The core problem is damage mitigation. In Dark Souls, what this game is obviously patterned off of, you have ways of avoiding damage. Blocking works, even if you're low stamina. And dodging has invincibility frames, so that you can go through attacks. You can even cancel animations to dodge, to avoid the trouble. That right there, the ability to to counter damage, is why Dark Souls is a good game. This game, however, doesn't do that. You can block, yes, but if your endurance isn't high enough, you'll be knocked back and take full damage. You can dodge, do a degree, but there's no invincibility frames so enemies with a large attack can still catch you with it. And you can't cancel out of animations to dodge, so if you have a slower weapon, or one that likes to get multiple strikes in before it's done, you're going to be stuck in that animation. If your opponent doesn't stagger, you WILL take damage.

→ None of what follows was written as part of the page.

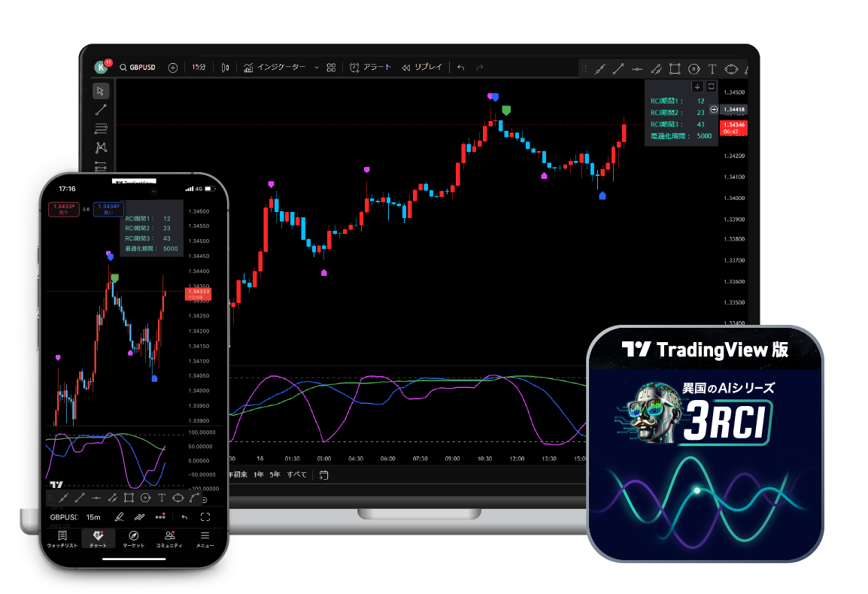The image size is (868, 594).
Task: Select the Text tool in desktop drawing toolbar
Action: pyautogui.click(x=712, y=68)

You can counter some of that with how many options for healing this game has. But then you're locked into a play style that focuses on being able to heal more. There's not a lot of room for variety. And variety is one of the real selling points of Dark Souls. This game doesn't have much in the way of variety. There's only a handful of enemy types, that can be broken into two main groups. Humans in rigs, and robots. The robots are where any real variety is, since they can be different designs. And they require you to react differently depending, if you can figure them out. Humans, on the other hand, mostly all behave the same way. You wait for their attack, then charge in and hit them enough to keep them staggered, or until you run out of endurance. Rinse, repeat, until you can execute them. You can obtain schematics for their armor, as well as components to craft them, by attacking armored body parts, or you can attack unarmored body parts for extra damage. I do like that system, ultimately. It makes farming for parts more stable, and means you can choose between greater ease or greater rewards. Note though, you only ever get melee weapons in the game. Sure, you can take weapons off of enemies by removing their arms - armored or not - but only the melee weapons. Anything with a ranged attack will not drop for you.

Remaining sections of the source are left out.